Their albums have included ‘Time’, ‘Horkstow Grange’, ‘Bloody Men’ and ‘Bedlam Born’. Earlier this year, they released ‘Est’d 1969’, which is as good as anything they have ever released and arguably their most commercial-sounding set of tracks since ‘Sails Of Silver’ in 1980.

“The reaction to the album has been really good,” Maddy (who was awarded an OBE in 2001 for services to folk music) enthused. “It’s a very cohesive album with a lot of energy. I’m really pleased with it.”

After 50 years, Maddy finds it difficult to pick out highlights.

“Oh, there’s been so many. It’s been a very interesting life and every journey and every gig is different. Some things have been successful and some not. You have to roll with whatever comes your way.”

“And,” she added, “the music you love underpins it all.”

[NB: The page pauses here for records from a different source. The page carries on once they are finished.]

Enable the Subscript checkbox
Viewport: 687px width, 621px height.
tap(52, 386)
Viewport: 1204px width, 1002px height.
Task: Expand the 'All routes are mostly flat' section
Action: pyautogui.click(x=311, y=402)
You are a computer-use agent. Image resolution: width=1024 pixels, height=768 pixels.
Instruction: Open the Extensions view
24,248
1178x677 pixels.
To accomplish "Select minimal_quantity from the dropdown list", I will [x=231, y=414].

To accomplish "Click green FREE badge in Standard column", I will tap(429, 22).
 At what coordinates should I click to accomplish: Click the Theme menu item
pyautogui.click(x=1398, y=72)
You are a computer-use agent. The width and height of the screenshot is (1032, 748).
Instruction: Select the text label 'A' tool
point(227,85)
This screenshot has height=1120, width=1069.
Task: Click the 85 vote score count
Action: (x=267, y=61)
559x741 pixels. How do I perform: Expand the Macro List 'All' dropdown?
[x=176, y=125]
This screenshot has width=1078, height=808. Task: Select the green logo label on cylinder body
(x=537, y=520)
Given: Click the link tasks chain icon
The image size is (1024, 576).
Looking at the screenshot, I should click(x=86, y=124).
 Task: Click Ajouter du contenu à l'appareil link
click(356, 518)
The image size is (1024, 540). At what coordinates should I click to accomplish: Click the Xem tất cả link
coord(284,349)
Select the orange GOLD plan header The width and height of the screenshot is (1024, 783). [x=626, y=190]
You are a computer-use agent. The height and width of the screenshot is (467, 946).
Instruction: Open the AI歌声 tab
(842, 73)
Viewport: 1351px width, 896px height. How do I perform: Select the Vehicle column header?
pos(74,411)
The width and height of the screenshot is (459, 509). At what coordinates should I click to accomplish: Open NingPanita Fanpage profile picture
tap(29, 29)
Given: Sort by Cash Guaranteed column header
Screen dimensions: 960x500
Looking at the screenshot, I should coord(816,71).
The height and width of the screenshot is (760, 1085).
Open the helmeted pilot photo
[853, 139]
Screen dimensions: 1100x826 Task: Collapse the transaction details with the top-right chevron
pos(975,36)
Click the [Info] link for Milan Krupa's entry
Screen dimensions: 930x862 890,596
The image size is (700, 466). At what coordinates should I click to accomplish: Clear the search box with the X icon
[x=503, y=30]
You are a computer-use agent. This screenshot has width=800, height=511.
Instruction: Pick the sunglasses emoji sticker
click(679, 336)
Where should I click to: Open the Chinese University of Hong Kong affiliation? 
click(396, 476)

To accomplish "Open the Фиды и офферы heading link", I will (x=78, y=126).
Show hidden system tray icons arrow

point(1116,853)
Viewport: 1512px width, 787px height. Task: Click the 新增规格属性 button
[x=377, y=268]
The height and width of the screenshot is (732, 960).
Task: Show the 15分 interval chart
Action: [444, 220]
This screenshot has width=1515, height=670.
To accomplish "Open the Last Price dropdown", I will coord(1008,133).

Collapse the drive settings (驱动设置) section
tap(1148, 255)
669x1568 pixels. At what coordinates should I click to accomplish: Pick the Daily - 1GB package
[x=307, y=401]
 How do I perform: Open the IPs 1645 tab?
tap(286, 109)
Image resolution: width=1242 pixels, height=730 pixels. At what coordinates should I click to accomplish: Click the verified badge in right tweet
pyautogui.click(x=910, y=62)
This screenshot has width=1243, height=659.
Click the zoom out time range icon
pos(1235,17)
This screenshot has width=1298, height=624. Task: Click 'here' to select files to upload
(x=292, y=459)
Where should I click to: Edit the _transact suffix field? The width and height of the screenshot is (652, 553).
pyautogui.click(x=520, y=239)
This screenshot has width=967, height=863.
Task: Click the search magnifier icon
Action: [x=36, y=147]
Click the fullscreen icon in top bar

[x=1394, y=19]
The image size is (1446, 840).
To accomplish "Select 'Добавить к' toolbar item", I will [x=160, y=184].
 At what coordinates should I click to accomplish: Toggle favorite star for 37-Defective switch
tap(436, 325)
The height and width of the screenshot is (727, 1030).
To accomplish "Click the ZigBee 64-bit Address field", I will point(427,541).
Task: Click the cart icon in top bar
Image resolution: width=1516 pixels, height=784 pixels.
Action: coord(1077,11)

Maddy also admits there is no album that can be described as a ‘definitive’ Steeleye Span album.

“No, there have been lots of different incarnations. However, the backbone was Bob Johnson’s creation of the ballads. The first three albums we did were all different; then we became a bit of a rock band – less folk-styled. So there is no ‘definitive’ album.”

These days, Steeleye Span is a septet, with Maddy on vocals, Benji Kirkpatrick (son of founder member John), Andrew ‘Spud’ Sinclair and Julian Littman on guitars, erstwhile drummer Liam Genockey, violinist Jessie May Smart, and bassist Roger Carey.

For the 50th anniversary tour, Maddy said some of the new album will be performed.

“Maybe a half,” she offered.

“We’re looking to do half and half in the shows: half comparatively-new and half back catalogue – and there’s a lot to choose from. We keep chopping and changing, but we always have to do [All Around My] Hat.”

“As it’s also the anniversary of the Peterloo Massacre, we may be doing Ned Ludd” (a five-section opus composed by former bassist and Maddy’s ex Rick Kemp). Rick finally left the band in 2016.

“He hasn’t retired though,” Maddy was quick to point out. “He does his own solo show and he’s a really great singer.”

And there may be some surprises along the way.

“Yes, we’re doing The Barbican in London at the end of the tour and I think that Peter [Knight] is coming and maybe Martin [Carthy] and John [Kirkpatrick].”

And even after 50 years, Maddy’s desire to perform Steeleye Span music is undiminished and is looking forward to this tour.

“Yes, absolutely: 50 years is not to be denied.”

And the future?

“A rest.” She laughed and added: “We’ve also got more tours next year and a Carnival Band (Maddy’s other band) tour. We’ve got plenty of work ahead.”

Steeleye Span’s 50th anniversary tour around the country starts on November 20 and ends on December 17.